Each line from the one holding "Where should I" through the end of the records should be returned exactly, while pictures are skipped.

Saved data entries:
■ ■ ■ ■ ■
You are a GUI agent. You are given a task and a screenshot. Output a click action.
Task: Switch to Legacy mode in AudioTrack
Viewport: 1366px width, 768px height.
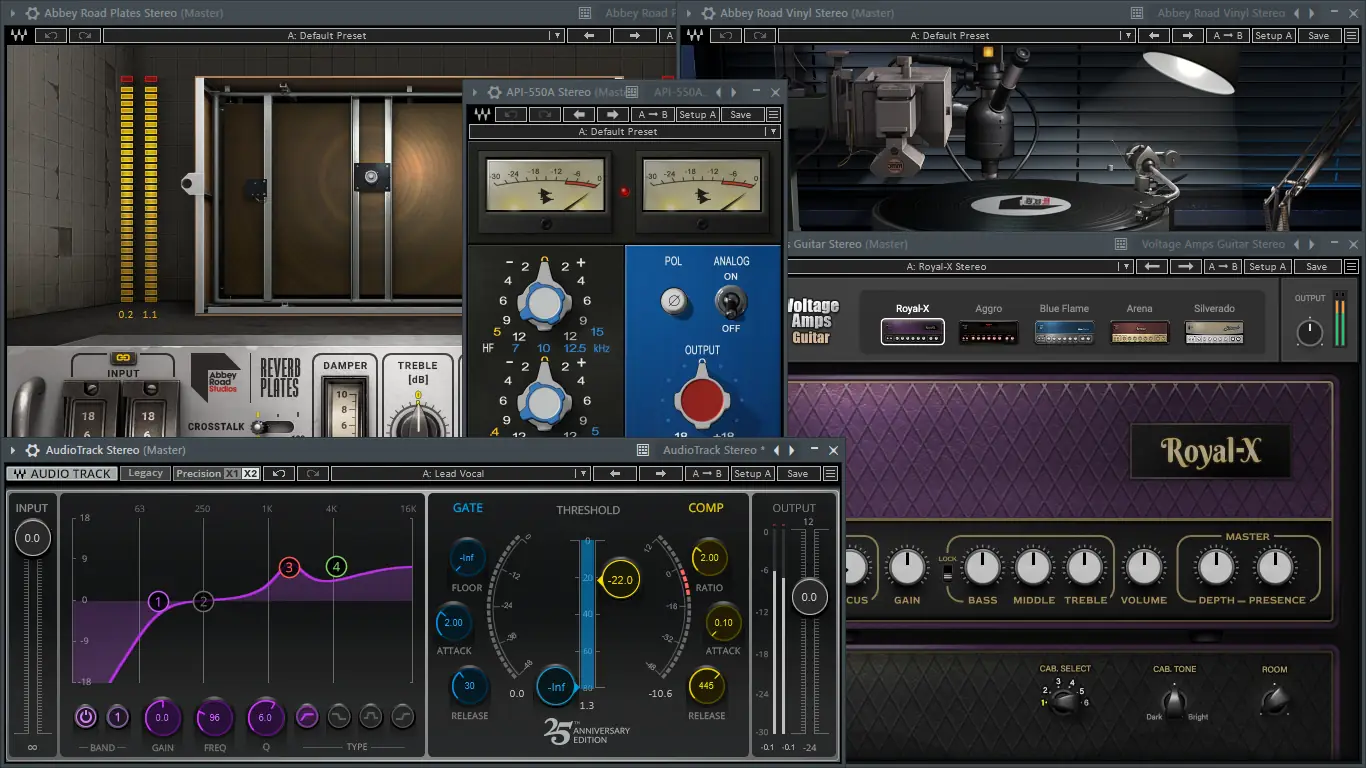(146, 474)
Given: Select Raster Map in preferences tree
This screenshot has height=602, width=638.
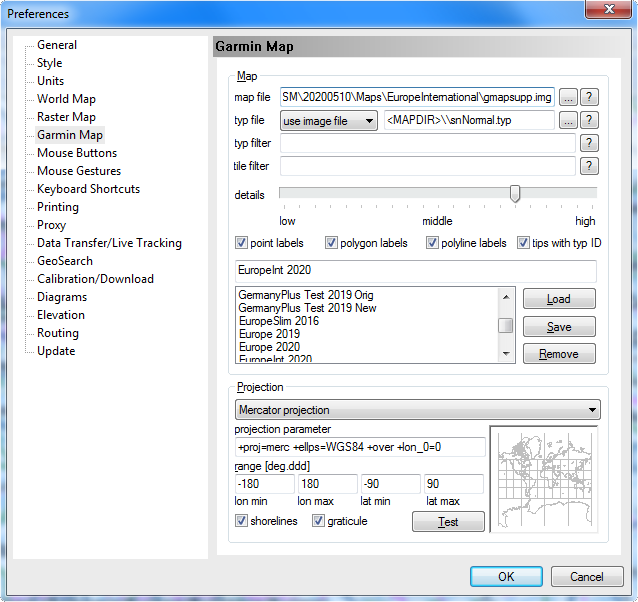Looking at the screenshot, I should click(66, 117).
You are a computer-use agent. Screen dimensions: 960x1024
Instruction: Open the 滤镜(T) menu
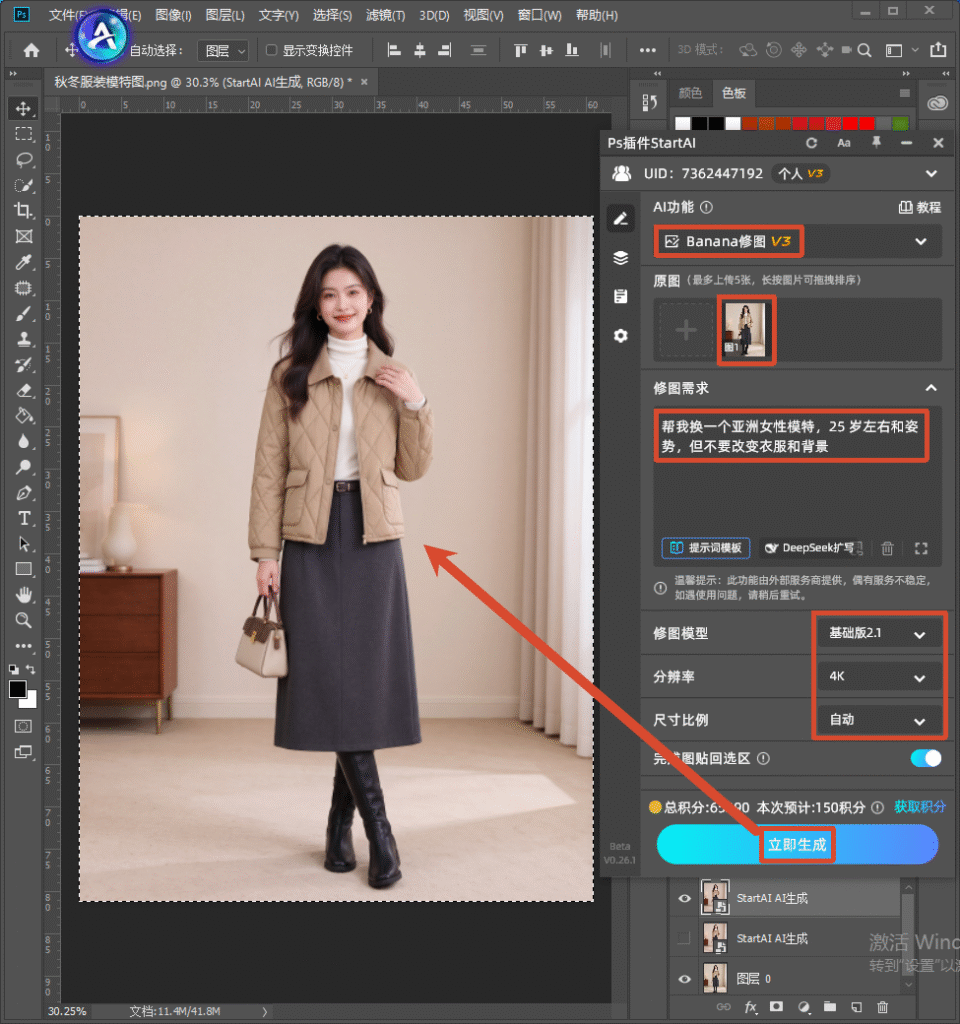tap(385, 15)
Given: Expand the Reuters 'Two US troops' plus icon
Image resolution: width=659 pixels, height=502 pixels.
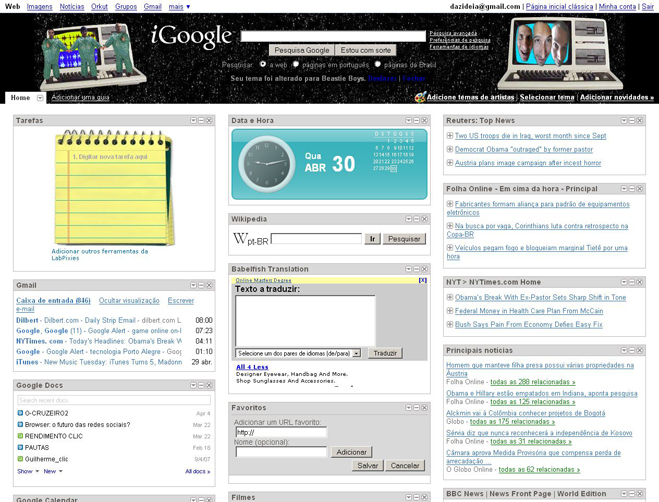Looking at the screenshot, I should point(450,136).
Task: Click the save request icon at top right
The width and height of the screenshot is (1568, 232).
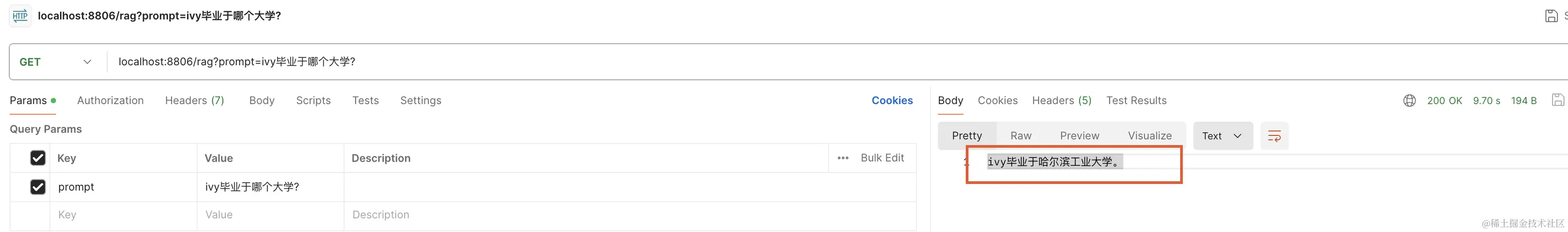Action: pos(1551,16)
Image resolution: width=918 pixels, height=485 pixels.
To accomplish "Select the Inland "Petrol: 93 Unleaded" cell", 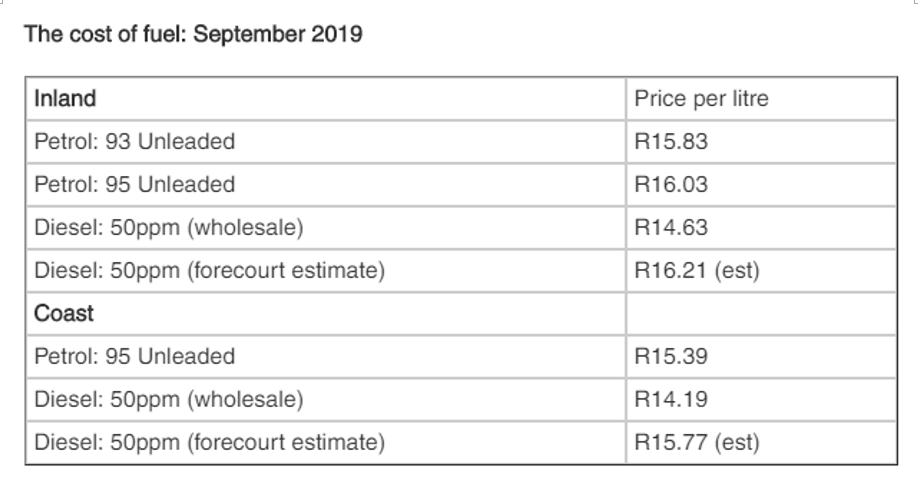I will tap(326, 142).
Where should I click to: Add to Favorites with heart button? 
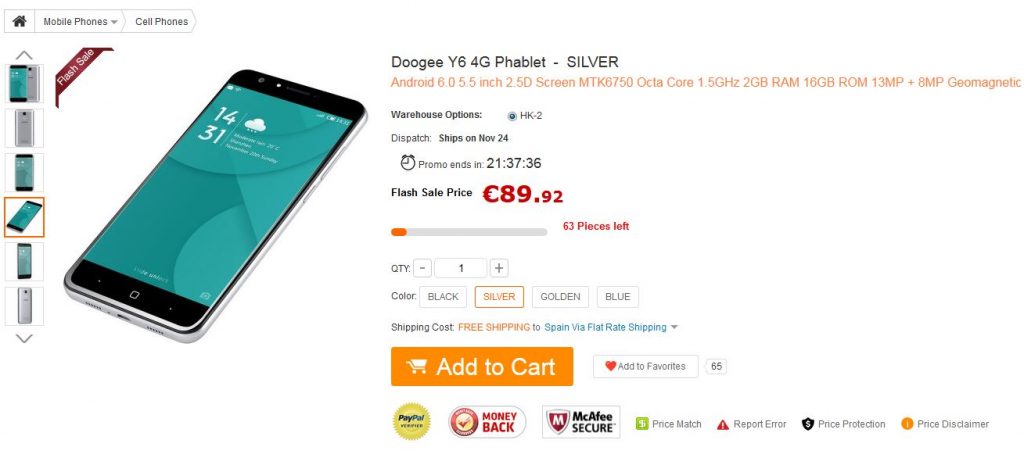coord(645,366)
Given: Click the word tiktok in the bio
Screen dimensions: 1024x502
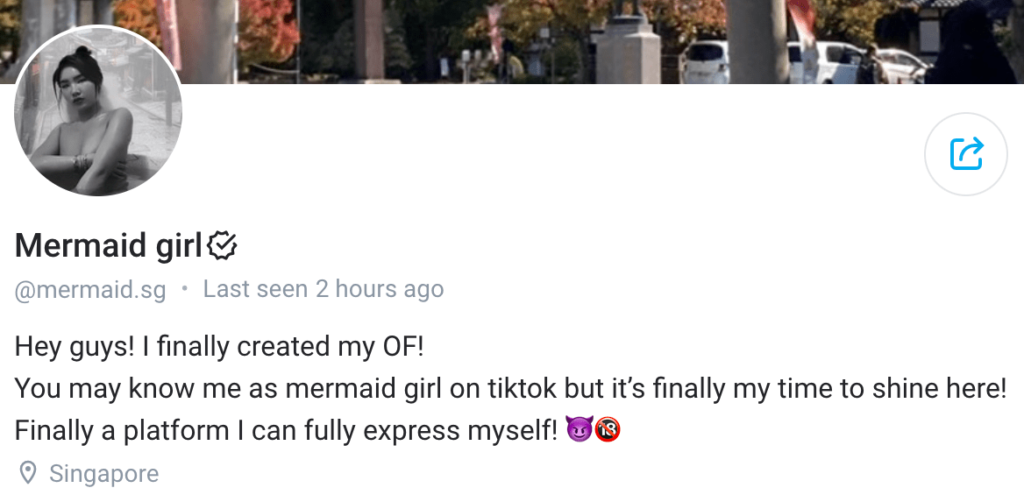Looking at the screenshot, I should tap(518, 389).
■ ■ ■ ■ ■
Task answer =>
Where should I click to: Add to Favorites with heart button? 
coord(645,366)
Given: Click the word tiktok in the bio
Screen dimensions: 1024x502
Looking at the screenshot, I should tap(518, 389).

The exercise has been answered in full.